提案構成には、導入前だけでなく導入後の動きも含めると、相手が次の行動を考えやすくなります。
進め方スライドに入れる内容
- 開始までの手順
- 相手側で必要な準備
- 自社が対応する範囲
- 想定スケジュール
- 確認や承認のタイミング
スケジュールは細かく作りすぎず、フェーズごとにまとめます。相手の承認や情報提供が必要な部分は、曖昧にせず書いておくと後の調整が進めやすくなります。
最後は次のアクションで締める
営業資料の最後には、次に何をするかを明確に書きます。見積確認、社内検討、契約条件の確認、次回打ち合わせなど、相手に求める行動を具体的にします。
最後のスライドに連絡先だけを置くと、提案の流れが途切れます。次のアクション、確認期限、連絡先をまとめて置くと、資料を見返したときにも動きやすくなります。
社内共有される前提で補足を入れる
営業資料は、商談の場で説明するだけでなく、相手先の社内で共有されることがあります。そのため、口頭説明がなくても意図が伝わるように、スライド内に最低限の補足を入れておくことが大切です。
ただし、すべての説明をスライドに書くと読みにくくなります。本文には判断に必要な要点を置き、補足はノートや別紙に分けると整理できます。相手が社内で確認するときに困りやすい前提条件、費用に含まれる範囲、対応できない範囲は明記しておきます。
補足しておきたい項目
- 提案の前提条件
- 対象外の範囲
- 相手側で必要な準備
- 見積に含まれる内容
- 確認が必要な事項
営業資料は、説明者がいない場でも読まれることを想定して作ると、社内検討に使いやすくなります。
スライドごとの役割を決める
提案資料は、スライドが増えるほど話の流れが散らばりやすくなります。各スライドに役割を持たせ、1枚で伝えることを絞ります。
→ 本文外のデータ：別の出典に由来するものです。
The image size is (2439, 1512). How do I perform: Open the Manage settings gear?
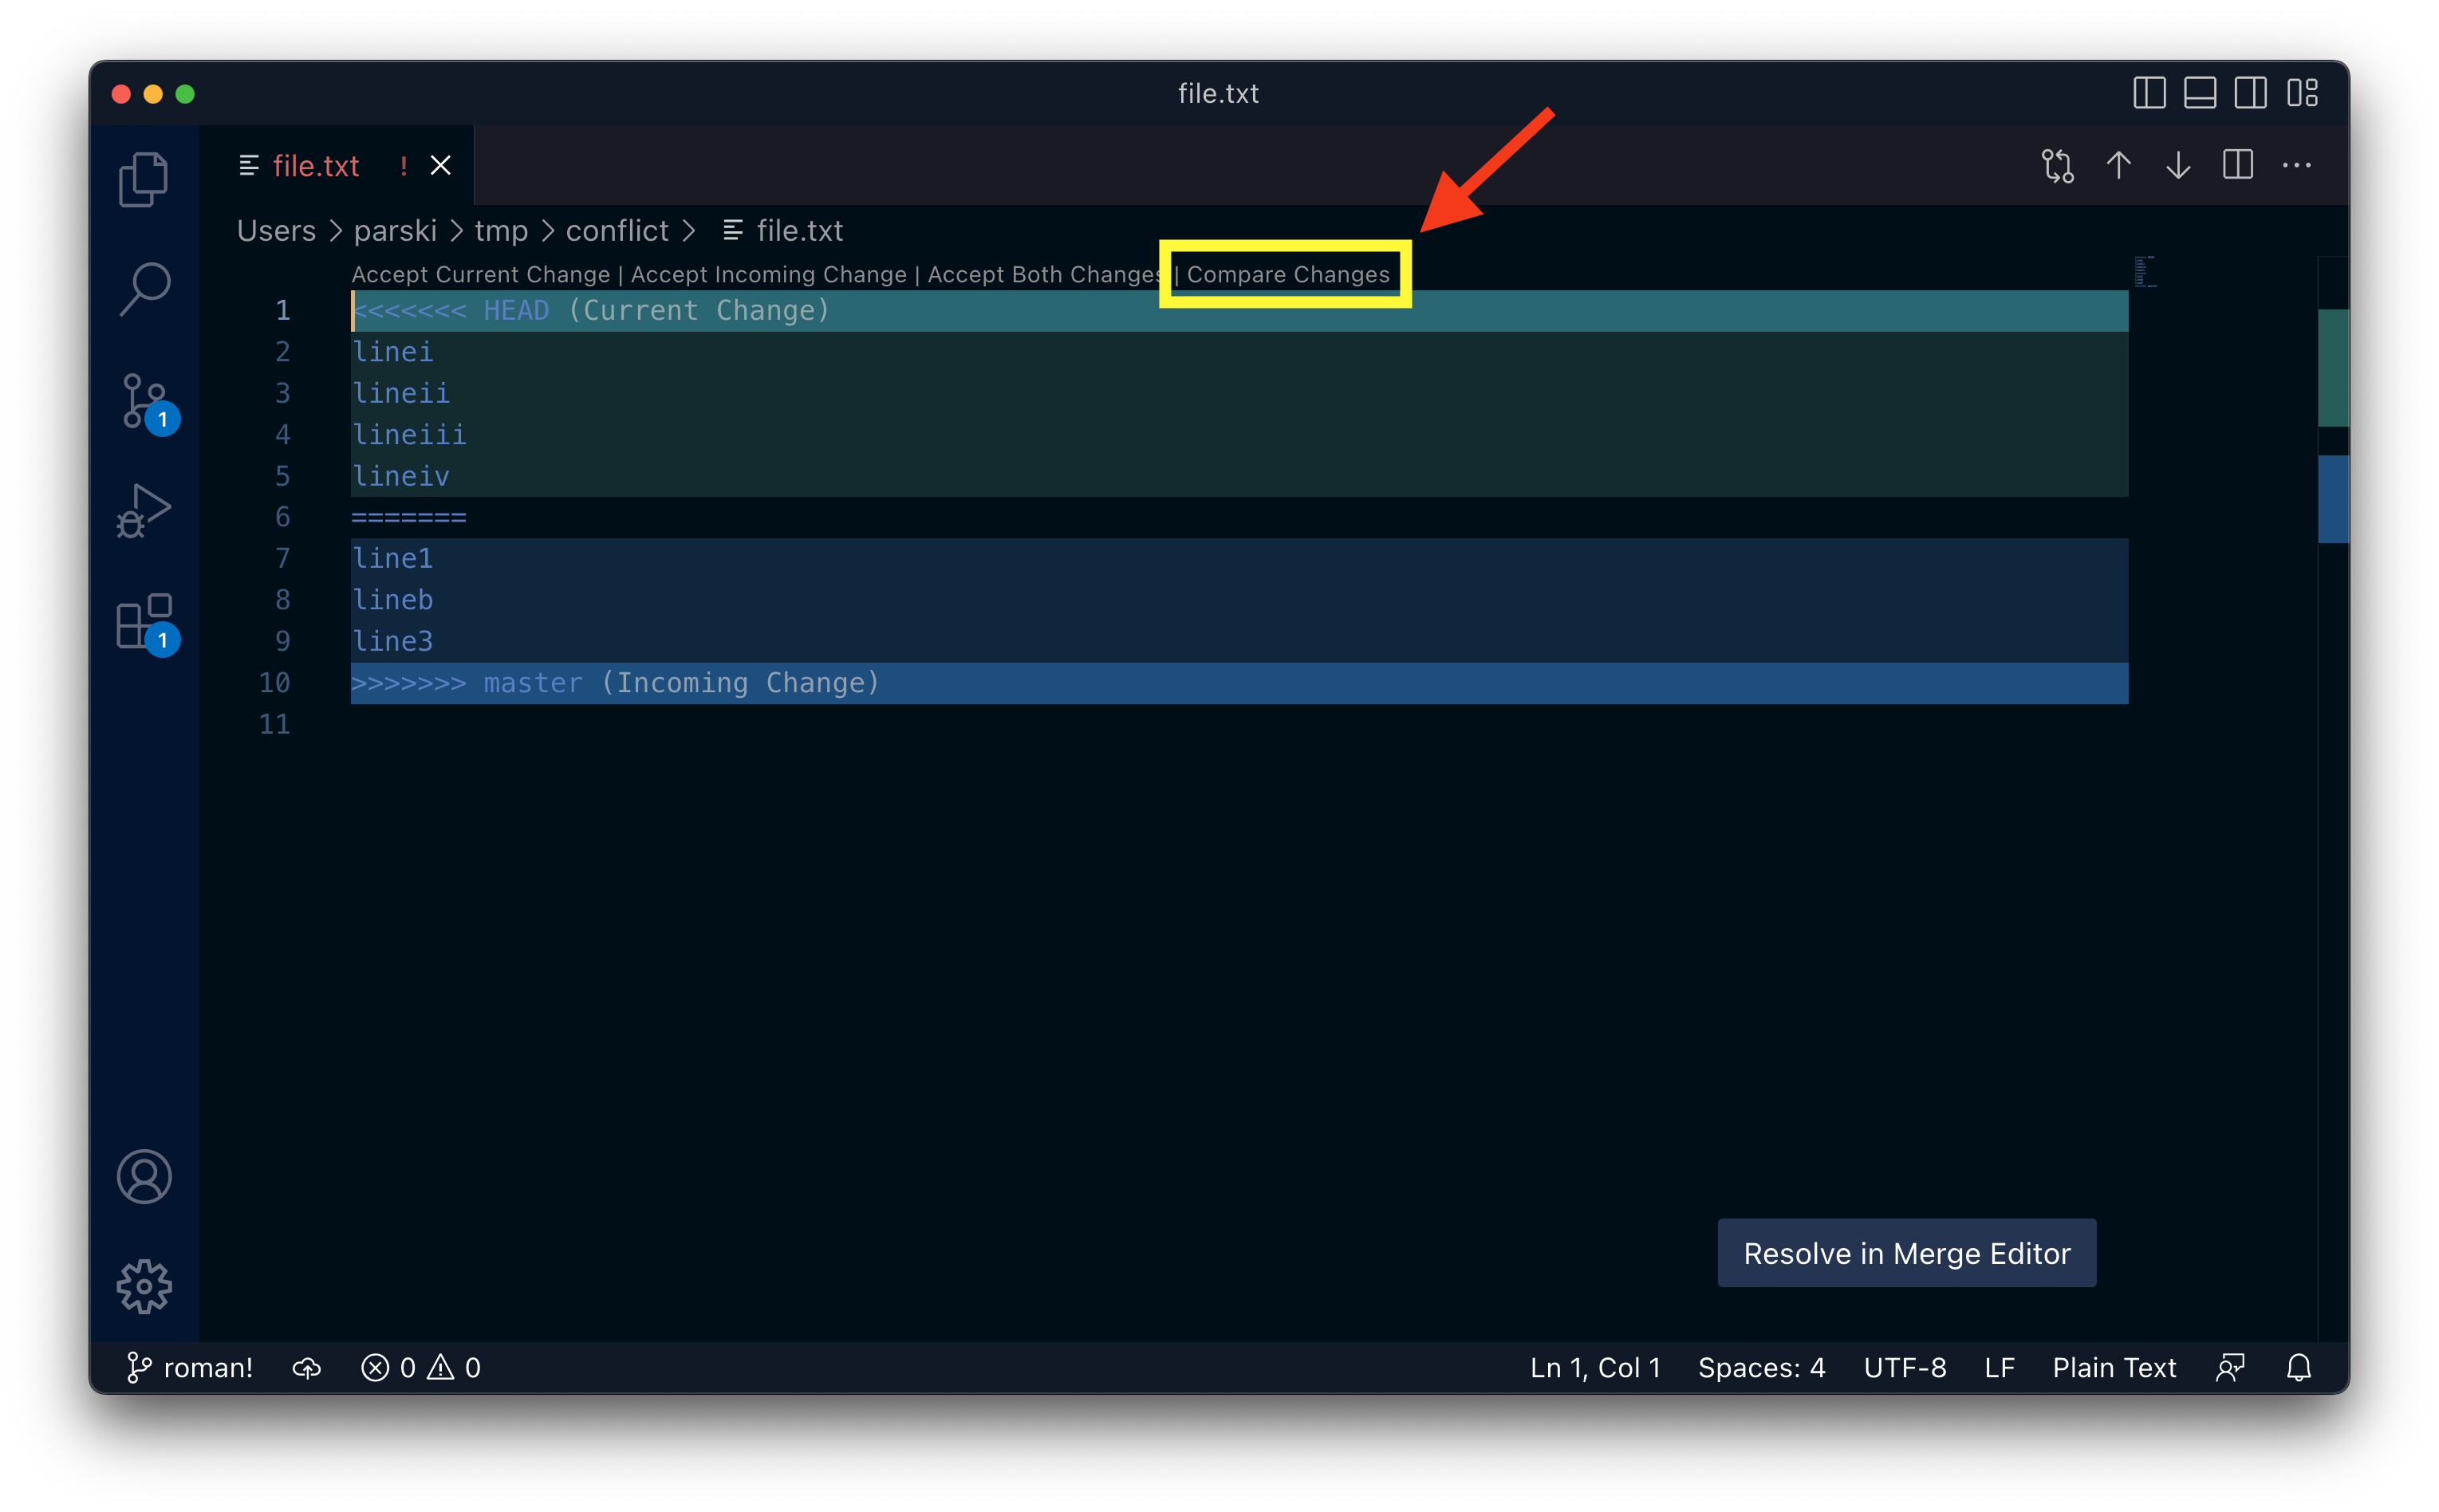(145, 1287)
課題を示すスライド、提案を示すスライド、比較するスライド、進め方を示すスライドを分けると、構成が崩れにくくなります。
スライドタイトルは、単なる名詞よりも内容が分かる表現にします。「提案内容」だけではなく、「既存業務に合わせて段階的に導入する提案」のように書くと、読み手が要点をつかみやすくなります。
質疑で使う補足スライドを用意する
商談中にすべてを本編で説明すると、提案の流れが長くなります。詳細な仕様、追加プラン、料金の前提、導入事例の補足などは、最後に補足スライドとして置くと扱いやすくなります。
本編では相手が判断するための流れを保ち、質問が出たときに補足スライドへ移動します。補足スライドの見出しは、質問に答える形にしておくと、必要なページを探しやすくなります。
資料の冒頭と結論を対応させる
営業資料では、冒頭で示した課題に対して、結論スライドでどのように応えるのかを対応させます。冒頭の課題と提案内容がずれていると、相手は提案の必要性を判断しにくくなります。
作成後は、最初の課題スライドと最後の提案まとめを並べて見直します。同じ言葉や観点でつながっているかを確認すると、資料全体の流れを整えやすくなります。
まとめ
PowerPointで営業資料の提案構成を作るときは、相手の課題から入り、提案内容、根拠、導入後の進め方、次のアクションの順に整理します。商品説明だけを並べるのではなく、相手が判断する順番に合わせることが重要です。
比較表や流れ図を使って根拠を整理し、最後に次の行動を示すと、商談後の確認もしやすくなります。営業資料は説明用の資料であると同時に、相手が社内で検討するための資料でもあります。